Hausmann informiert Mendoza in diesem
Gespräch, er stehe mit dem IWF-Vizechef
für die westliche Hemisphäre in Sachen Venezuela in Kontakt. Dieser „ist wegen
Venezuela sehr besorgt, denn er denkt, der Moment werde kommen, in dem sie sich
einschalten müssen, denn die Situation ist sehr schlecht. Ich habe mit ihm und
dem ganzen Fonds sehr gute Gespräche gehabt.“ Gespräche, die sich um eine
künftige „Nothilfe“ des IWF in der Höhe von $ 40 - $ 50 Millionen, plus weitere
$ 10 Millionen von der Weltbank drehen, zugunsten eines „Strukturanpassungsprogramms“.
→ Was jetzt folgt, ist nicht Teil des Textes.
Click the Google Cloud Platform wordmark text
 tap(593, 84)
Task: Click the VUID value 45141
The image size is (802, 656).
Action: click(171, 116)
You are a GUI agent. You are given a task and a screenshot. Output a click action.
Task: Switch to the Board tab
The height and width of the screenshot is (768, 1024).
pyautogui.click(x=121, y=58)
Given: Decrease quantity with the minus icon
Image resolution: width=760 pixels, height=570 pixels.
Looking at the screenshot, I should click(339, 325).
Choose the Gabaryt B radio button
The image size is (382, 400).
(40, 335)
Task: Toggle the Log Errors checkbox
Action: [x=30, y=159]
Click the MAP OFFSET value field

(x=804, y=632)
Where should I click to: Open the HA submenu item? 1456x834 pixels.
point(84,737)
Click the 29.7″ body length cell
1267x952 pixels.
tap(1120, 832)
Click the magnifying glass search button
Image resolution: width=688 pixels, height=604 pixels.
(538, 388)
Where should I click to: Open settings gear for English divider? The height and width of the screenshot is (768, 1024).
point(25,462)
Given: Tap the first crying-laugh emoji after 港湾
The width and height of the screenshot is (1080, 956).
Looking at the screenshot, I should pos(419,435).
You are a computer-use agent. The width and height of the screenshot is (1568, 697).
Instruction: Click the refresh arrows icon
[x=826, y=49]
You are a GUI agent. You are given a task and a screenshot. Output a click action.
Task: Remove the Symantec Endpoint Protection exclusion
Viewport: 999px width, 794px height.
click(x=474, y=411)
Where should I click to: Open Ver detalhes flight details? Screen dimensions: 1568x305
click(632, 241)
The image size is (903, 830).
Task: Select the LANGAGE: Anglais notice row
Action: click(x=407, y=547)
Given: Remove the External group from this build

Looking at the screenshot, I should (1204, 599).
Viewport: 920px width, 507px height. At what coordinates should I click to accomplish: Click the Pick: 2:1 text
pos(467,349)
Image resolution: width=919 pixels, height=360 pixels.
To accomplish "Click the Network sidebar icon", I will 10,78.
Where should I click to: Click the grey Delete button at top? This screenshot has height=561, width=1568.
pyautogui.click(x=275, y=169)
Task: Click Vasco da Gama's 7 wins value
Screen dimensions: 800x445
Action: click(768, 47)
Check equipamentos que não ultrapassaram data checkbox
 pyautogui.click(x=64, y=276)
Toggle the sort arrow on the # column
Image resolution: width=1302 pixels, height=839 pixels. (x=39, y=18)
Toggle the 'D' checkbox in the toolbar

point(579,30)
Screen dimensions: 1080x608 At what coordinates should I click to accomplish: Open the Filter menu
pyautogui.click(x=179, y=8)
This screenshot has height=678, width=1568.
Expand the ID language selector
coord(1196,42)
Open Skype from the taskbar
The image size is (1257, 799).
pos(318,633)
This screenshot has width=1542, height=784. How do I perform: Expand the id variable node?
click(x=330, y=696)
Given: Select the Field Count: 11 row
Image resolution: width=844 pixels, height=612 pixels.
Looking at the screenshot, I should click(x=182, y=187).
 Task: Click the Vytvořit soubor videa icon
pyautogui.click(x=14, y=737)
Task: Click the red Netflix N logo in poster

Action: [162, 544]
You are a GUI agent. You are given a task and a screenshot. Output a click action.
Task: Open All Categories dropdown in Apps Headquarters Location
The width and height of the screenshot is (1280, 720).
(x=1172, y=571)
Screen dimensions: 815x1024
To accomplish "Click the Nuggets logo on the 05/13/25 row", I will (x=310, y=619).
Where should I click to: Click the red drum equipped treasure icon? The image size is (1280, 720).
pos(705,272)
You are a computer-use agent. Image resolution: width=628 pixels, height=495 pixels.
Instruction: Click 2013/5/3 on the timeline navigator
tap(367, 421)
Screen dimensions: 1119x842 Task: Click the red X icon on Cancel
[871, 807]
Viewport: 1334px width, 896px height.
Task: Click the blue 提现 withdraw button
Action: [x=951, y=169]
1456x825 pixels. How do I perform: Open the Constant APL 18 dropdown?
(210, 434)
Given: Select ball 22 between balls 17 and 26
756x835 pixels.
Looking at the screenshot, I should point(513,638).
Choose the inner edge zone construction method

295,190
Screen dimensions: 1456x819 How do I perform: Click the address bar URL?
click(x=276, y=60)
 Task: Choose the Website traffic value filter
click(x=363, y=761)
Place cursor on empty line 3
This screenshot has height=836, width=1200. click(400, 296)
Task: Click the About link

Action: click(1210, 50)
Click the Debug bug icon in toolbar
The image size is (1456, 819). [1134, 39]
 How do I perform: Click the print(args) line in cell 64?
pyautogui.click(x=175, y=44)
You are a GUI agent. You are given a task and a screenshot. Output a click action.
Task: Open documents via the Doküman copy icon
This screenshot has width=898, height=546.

Wenige Tage später dementierte ein anonymer IWF-Sprecher, dass der Fonds mit
Venezuela „Verhandlungen“ führe. Darüber hatten sich Hausmann und Mendoza auch
nicht unterhalten; es ging um eine konspirative Absprache gegen die
chqavisti8sche Regierung. Und weiter: Der in Washington einflussreiche Hausmann
vertritt seit geraumer Zeit die These, die venezolanische Regierung solle sich
zahlungsunfähig erklären und unter die Obhut des IWF stellen, der dann den
weiteren Dollarfluss an die Importbourgeoisie, die das Land jetzt schon
auszubluten versucht, garantiert. So sollen die wegen des tiefen Erdölpreises
knapper gewordenen Petrodollars für die Bourgeoisie ergänzt werden.
Aus allen Rohren
Im stinkreichen Luzern wird das öffentliche Bildungswesen aus „Spargründen“
zusammengestrichen. In Venezuela ist nicht eine Schule geschlossen, nicht eine
Klasse vergrössert, nicht eine/r Unterklassenjugendliche/r weniger an den Unis
aufgenommen worden. Letztes Jahr baute der venezolanische Staat bei einem
Ölpreis von $90 pro Fass weit über 100‘000 gute Sozialwohnungen, dieses Jahr
werden es um die 400‘000 sein, wie Maduro auf die Hetze von der „humanitären
Krise“ erwiderte.
So what?
Die Hetze gegen Venezuela als kollabierender failed state, als Zentrum des
internationalen Drogenhandels, als Hort der Missachtung der Menschenrechte, als
Diktatur wird zunehmen. Denn die kontinentweite imperialistische Offensive
gegen den Wandel, für die Restauration der übelsten Herrschaftsverhältnisse
muss auch und gerade in Venezuela Erfolge zeitigen. Deshalb wird die Rechte am
6. Dezember gewinnen oder es war Wahlbetrug! Dafür wird aus allen Rohren
geschossen und die Stimmung für extrem aggressive Destabilisierungsstrategie aufgeheizt,
falls am 6. 12. der Chavismus einmal mehr siegen sollte.